Take from the material every line containing the string "Click" and copy it.

——————

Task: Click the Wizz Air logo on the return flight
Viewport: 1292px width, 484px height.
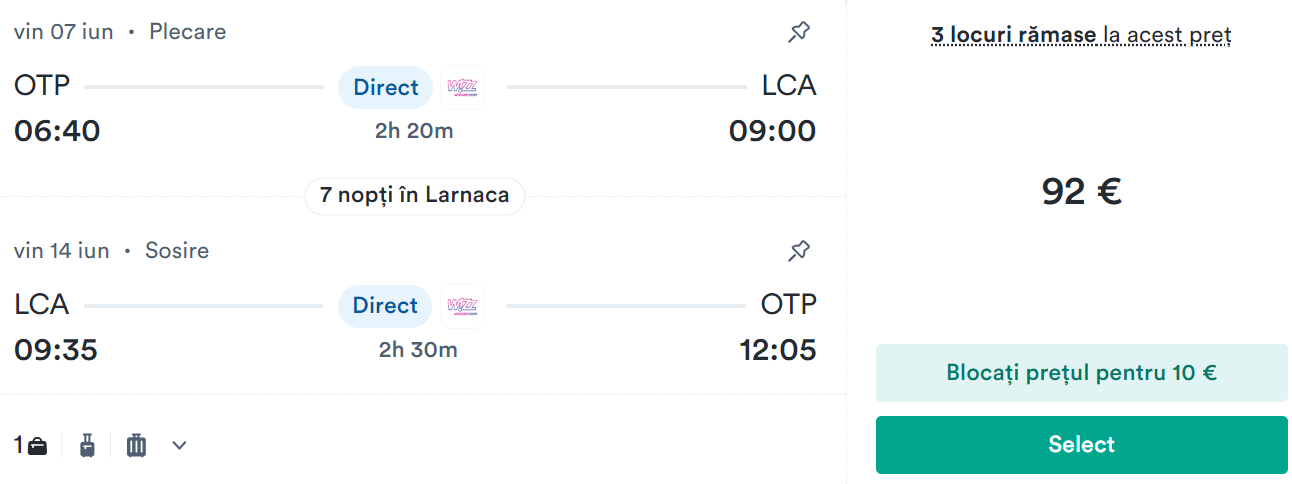Action: (x=462, y=305)
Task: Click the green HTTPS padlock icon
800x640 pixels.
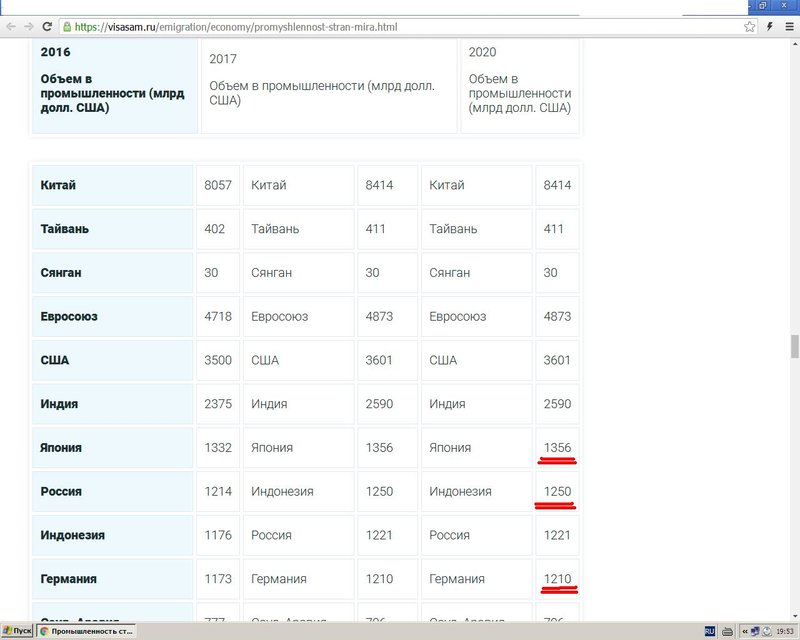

——————

Reply to the exercise ->
Task: Click the Wizz Air logo on the return flight
Task: Click the green HTTPS padlock icon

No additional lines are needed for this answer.